Semi circular necklace made of carved whale teeth
  Samoan 'ula lei (whale ivory necklace) 11-2-70/83926. Gift of William McM. Woodworth, 1911    

In addition to having conversations about vocabulary and other challenges in catalog records, staff also compiled relevant documentation in our archives, and provided background information on what we know of the history of specific collections and how they came to the museum. Our Registration department arranged for new publication quality photographs of selected objects for use by the Fellows in their projects and our Conservation staff helped closely analyze as well as stabilize items to prepare them for study and photography. Peabody staff were also able to collaborate with our colleagues in the Museum of Comparative Zoology’s mammalogy department to identify materials, such as the species of whale ivory in this necklace, giving an even deeper understanding of the collections.

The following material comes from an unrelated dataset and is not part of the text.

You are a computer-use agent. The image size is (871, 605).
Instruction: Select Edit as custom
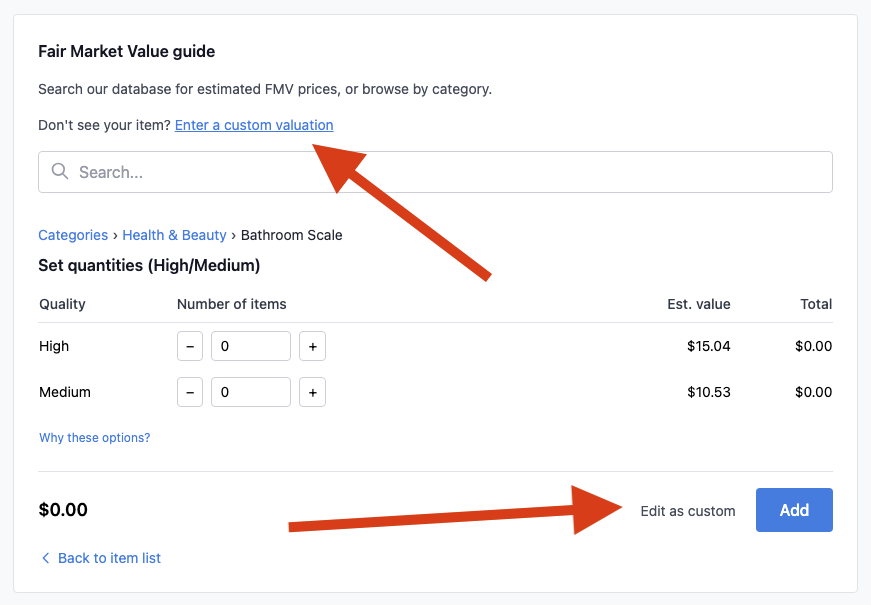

Spending extended time with the collections is a vital part of engagement with the HOCEF Fellows, and we were excited to host the two groups of awardees in studying collections closely, one onsite at the Peabody and one virtually through a videoconference.   

Our first visiting group included  members of the multigenerational team comprising Laneta Fitisemanu, Nu'uausala Eliga Tilo III, Kimo Watanabe, and Jacob Fitisemanu Jr. Their group is studying collections and documentation at the Peabody Museum to recreate the nineteenth-century Samoan 'ula lei seen above. By revitalizing the long-dormant practice of Samoan ivory work using similar materials, tools, and techniques, the group also hopes to inspire and stimulate discussion about symbolism, cultural permanence, and artistic "authenticity" among modern urban Pasifika identities.


Two people examining artifacts at a table

 

For the second group, Curator Ingrid Ahlgren and Collections Steward Diana Zlatanovski hosted a virtual visit, with community members joining in from as far as New Zealand. 

Screenshot of multiple participants of a video conference

 

'Amelia Afā Niumeitolu Tavai is collaborating with a diverse group of Pacific Island cultural leaders and artists in Utah, including Susan Alik, Poli O'toko, and Tagielu Tavai, to explore the collective and mobile nature of rest shared across Oceanic cultures. Reflecting upon several headrests from the Oceanic collections at the Peabody Museum as well as historic photographs, the group aims to underscore  the healing importance of resting and sharing culture as a group, as understood through the Chuukese expression asoso meaning "our rest."

Wooden headrest
Tongan Kali hahapo (headrest), 00-8-70/55355.  Gift of Alexander Agassiz, 1900  

The conversations with both groups were wonderful, whether we were all in the same room, across the country, or across the world! We were all learning from each other and sharing excitement in seeing details like inscriptions carved into a headrest or analyzing how a cord was so intricately and beautifully twined.

The HOCEF program has truly been a team effort, both at the Museum and beyond our campus. Our staff worked with our HOCEF partners: Harvard Alumni for Oceania, the University of Utah's School for Cultural and Social Transformation, and the Utah Museum of Fine Arts to select and support the two fellowship recipients. We’ve already learned so much from working with the Fellows and hope we can continue to improve how these collections are shared, used, and documented through close collaboration with origin communities. And we look forward to sharing the completed projects!